Because Juneteenth is so fraught with both the morality and memory of American slavery, it’s not surprising that two prominent and public Christians on different sides of the political divide delivered controversial statements on the holiday that stand in contrast to the historical record. While delivering his final address as a congregational pastor, Rev. William J. Barber II, decried the celebratory tone and mood of Juneteenth as improper.They want you jumping around and drinking,” he said. “That’s not what Juneteenth is.”  

With all due respect, Rev. Barber is wrong here. Juneteenth isn’t an African American Yom Kippur, it’s a time of joviality and happiness.
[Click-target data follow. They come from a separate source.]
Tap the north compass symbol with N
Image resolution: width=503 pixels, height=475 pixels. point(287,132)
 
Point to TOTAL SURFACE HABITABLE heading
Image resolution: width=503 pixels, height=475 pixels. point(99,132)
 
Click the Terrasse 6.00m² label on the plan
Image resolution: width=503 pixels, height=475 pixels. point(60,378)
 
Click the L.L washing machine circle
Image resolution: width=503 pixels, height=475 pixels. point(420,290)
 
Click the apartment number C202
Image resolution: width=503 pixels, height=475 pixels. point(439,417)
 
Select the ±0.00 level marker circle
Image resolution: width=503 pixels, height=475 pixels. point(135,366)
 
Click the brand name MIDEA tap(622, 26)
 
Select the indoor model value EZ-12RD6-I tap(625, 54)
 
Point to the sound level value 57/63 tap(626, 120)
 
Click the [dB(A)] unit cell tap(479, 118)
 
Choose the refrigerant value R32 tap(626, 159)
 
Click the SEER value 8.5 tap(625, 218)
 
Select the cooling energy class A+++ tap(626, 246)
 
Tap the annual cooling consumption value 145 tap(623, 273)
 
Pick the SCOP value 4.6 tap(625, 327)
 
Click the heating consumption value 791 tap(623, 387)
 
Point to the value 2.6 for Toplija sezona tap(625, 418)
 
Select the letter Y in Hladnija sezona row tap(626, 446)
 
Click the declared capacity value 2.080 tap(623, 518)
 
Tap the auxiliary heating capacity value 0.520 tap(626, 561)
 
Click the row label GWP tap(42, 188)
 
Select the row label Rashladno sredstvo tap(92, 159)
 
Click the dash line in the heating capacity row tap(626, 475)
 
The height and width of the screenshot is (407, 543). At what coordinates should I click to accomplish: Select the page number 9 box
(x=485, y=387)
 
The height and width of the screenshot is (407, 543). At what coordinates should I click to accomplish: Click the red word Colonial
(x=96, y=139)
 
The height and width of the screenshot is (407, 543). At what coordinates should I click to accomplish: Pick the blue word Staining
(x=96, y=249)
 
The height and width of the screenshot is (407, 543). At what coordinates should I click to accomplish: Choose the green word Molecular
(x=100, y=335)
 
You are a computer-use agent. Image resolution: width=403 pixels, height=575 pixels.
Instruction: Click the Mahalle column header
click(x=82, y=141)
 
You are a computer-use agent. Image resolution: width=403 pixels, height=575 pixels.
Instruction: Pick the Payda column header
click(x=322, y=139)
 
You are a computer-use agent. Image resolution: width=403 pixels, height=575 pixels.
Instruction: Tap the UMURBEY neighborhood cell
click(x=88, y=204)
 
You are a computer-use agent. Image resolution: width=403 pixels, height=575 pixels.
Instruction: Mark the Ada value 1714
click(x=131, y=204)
Photographs from the turn of the 20th century show African Americans in decorated carriages on the way to church, not for funerary processions but for Jubilee Day, a day filled with “communal barbecues, concerts, prayer services, parades, as well as baseball games, fishing, and rodeos.”

On the other end of the political and religious spectrum stands Missouri senator, Josh Hawley, who took to Twitter to opine, “Today is a good day to remember: Christianity is the faith and America is the place slavery came to die.” Understandably the blowback was swift and fierce at the historical inaccuracy of Hawley’s statement. My intention is not to pile on about the inaccuracies of the statement, but rather to ask why the gentleman from Missouri couldn’t simply tweet “Happy Juneteenth” and keep it moving? He apparently couldn’t even type the word “Juneteenth.” Why is the notion of Americans celebrating the end of slavery such a vexing prospect that he chafes at the notion of placing Black joy at the center of an American holiday? 

Here we have two Christians, one Black and liberal, the other White and conservative, whose Christianity outwardly looks very different, but internally needs Black people to occupy the same position: to be casket-ready for more sacrificial death on the altar of American democracy. It’s why neither perspective can fully embrace the joy of Juneteenth. It’s why liberal Whites stay away from Juneteenth festivals but show up en mass to help “heal and reconcile” after the latest Black death. At Juneteenth parades there are no floats of parents crying over slaughtered sons, daughters (and vice versa). It’s Black folks celebrating freedom… or at least being “free-ish.”

That, I believe, is at the root of the Juneteenth conundrum; the difficulty of seeing and accepting Black Joy, not Black Excellence, not Black Girl Magic, or any other formulation of Blackness that requires Black folks to exhibit superhuman levels of suffering or perseverance in the face of oppression. Simply the human emotion of joy. 

So, when will Juneteenth be officially a part of the American consciousness? When I greet a random White gas station attendant with “Happy Juneteenth” and their response is “Thanks! You too.” But for that to happen the issues of slavery and systemic racism must be addressed honestly and justly which can’t be relegated yearly to feel-good discussions on MLK Day, the month of February or, now, Juneteenth.